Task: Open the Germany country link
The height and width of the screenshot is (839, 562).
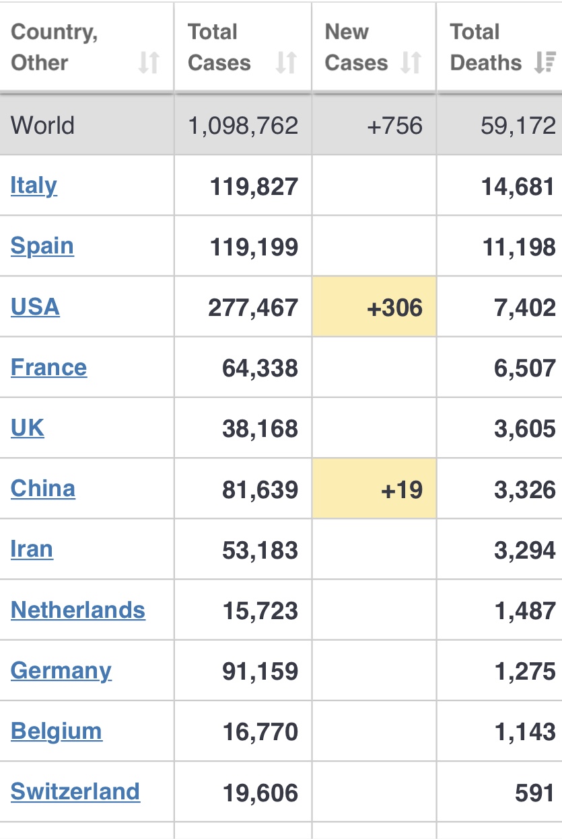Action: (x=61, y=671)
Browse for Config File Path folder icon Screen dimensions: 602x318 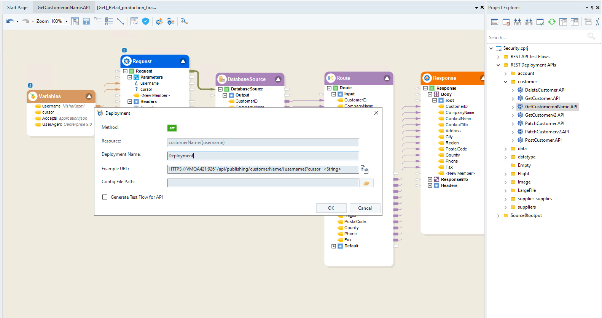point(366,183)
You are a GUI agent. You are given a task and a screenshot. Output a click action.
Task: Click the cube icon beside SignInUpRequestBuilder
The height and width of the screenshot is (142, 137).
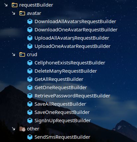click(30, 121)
════
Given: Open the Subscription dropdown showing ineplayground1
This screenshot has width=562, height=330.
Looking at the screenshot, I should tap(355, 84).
════
> [WORK TO DO]
Retype the data from the line with "You are a GUI" to the line with "click(30, 121)", both included, and leave out the pictures.

> [RESULT OF THE EXERCISE]
You are a GUI agent. You are given a task and a screenshot. Output a click action.
Task: Click the cube icon beside SignInUpRequestBuilder
The height and width of the screenshot is (142, 137).
click(30, 121)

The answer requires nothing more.